- Genre: Telethon
- Presented by: Tess Daly; Ade Adepitan; Graham Norton; Mel Giedroyc; Rochelle Humes; Marvin Humes; Rob Beckett;
- Narrated by: Alan Dedicoat
- Country of origin: United Kingdom
- Original language: English

Production
- Production location: BBC Elstree Centre
- Camera setup: Multiple
- Running time: 7:30 pm–2:00am

Original release
- Network: BBC One; BBC Two;
- Release: 15 November – 17 November 2018

Related
- Children in Need 2017; Children in Need 2019;

= Children in Need 2018 =

UK charity campaign and telethon

Children in Need 2018 was a campaign held in the United Kingdom to raise money for the charity Children in Need.
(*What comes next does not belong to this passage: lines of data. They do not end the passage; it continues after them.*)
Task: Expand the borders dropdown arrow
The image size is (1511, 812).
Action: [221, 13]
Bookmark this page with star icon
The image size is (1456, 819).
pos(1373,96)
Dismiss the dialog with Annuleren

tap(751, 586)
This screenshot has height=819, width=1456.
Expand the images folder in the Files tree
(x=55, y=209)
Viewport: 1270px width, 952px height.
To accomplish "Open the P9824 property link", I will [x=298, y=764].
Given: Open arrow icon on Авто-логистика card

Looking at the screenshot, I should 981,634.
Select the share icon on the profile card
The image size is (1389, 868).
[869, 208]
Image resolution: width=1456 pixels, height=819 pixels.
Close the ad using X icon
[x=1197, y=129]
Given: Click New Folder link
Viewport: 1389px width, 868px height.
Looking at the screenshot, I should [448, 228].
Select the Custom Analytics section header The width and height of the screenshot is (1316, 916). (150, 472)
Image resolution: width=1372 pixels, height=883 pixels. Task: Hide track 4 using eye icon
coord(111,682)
It was the 39th Children in Need appeal show which was broadcast live on BBC One on the evening of Friday 16 November until the early hours of Saturday 17 November.

==Telethon==
The culmination of Children in Need 2018 was broadcast on BBC One on 16 November from the BBC Elstree Centre.

===Presenters===

The presenters were:

| Show | Date | Timeslots | Presenters | Channel(s) |
| Children in Need Rocks 2018 | 15 November 2018 | 20:30-22:00 | Fearne Cotton Clara Amfo | BBC One BBC One HD |
| The One Show | 16 November 2018 | 19:00-19:30 | Alex Jones Shane Richie Matt Baker |
| Main show | 19:30-20:30 | Tess Daly Ade Adepitan |
| 20:30-22:00 | Graham Norton Mel Giedroyc |
| Junior Mastermind Special for Children in Need | 22:00-22:40 | Stephen Mangan | BBC Two BBC Two HD |
| Main show | 16/17 November 2018 | 22:40-00:30 | Marvin Humes Rochelle Humes Rob Beckett | BBC One BBC One HD |
| Children in Need Rocks 2018 (repeat) | 17 November 2018 | 00:30-02:00 | Fearne Cotton Clara Amfo | BBC One BBC One HD |

===Music===
- Jamie Cullum performing the Children in Need Single - Love is in the Picture
- The London West End cast of School of Rock perform a medley of the show.
- The Children in Need Choir perform A Million Dreams from The Greatest Showman. 1466 children sang live in unison from the studio in Elstree and in Southampton, St Ives, Belfast, Chester, Lincoln, Glasgow, Cardiff and Wolverhampton

===Features===
- Call the Midwife Christmas special 2018 first look exclusive
- Cast of EastEnders does Disney
- Boyzone does Strictly Come Dancing
- Doctor Who Series 11 (2018) Episode 7 Preview

===Local Opt-outs===
The BBC Regions all hosted events which provided a more local idea of where the money was being spent with updates throughout the first part of the telethon finishing around 22:00

These events were held at:

- BBC East - Norwich at Norwich Castle
- BBC East Midlands - Derby at The QUAD
- BBC London - London at KidZania
- BBC North East and Cumbria - Carlisle at The University of Cumbria
- BBC Northern Ireland - Belfast at The Ulster Folk and Transport Museum
- BBC North West - Chester at Storyhouse
- BBC Scotland - Glasgow at BBC Pacific Quay
- BBC South - Southampton at King Edward VI School
- BBC South East - Brighton at The i360
- BBC South West - St Ives at Tate
- BBC Wales - Cardiff at The Broadcasting House
- BBC West - Bristol at The Bottle Yard Studios
- BBC West Midlands - Wolverhampton at The Grand Theatre
- BBC Yorkshire - Chesterfield at Barrow Hill Roundhouse
- BBC Yorkshire and Lincolnshire - Lincoln at The New Theatre Royal

As well as the Main Studio, The events at Southampton, St Ives, Belfast, Chester, Lincoln, Glasgow, Cardiff and Wolverhampton all hosted a choir of around 150 children to be in the Children in Need Choir

===Totals===
The following are totals with the times they were announced on the televised show.

| Time | Amount (£) |
|---|---|
| 20:40 | £14,361,881 |
| 21:58 | £33,949,774 |
| 00:25 | £50,595,053 |

==Removal of promotional video==
Following the 2024 Southport stabbings, it was discovered that the accused perpetrator Axel Muganwa Rudakubana had starred at the age of 11 in a promotional trailer for Children in Need 2018 where he was dressed as the Tenth Doctor. Following the attack and subsequent revealing of Rudakubana's identity, the BBC removed the advert featuring him from its platforms. Ology Kids Casting, who cast him for the advert, also deleted all references to him from their social media.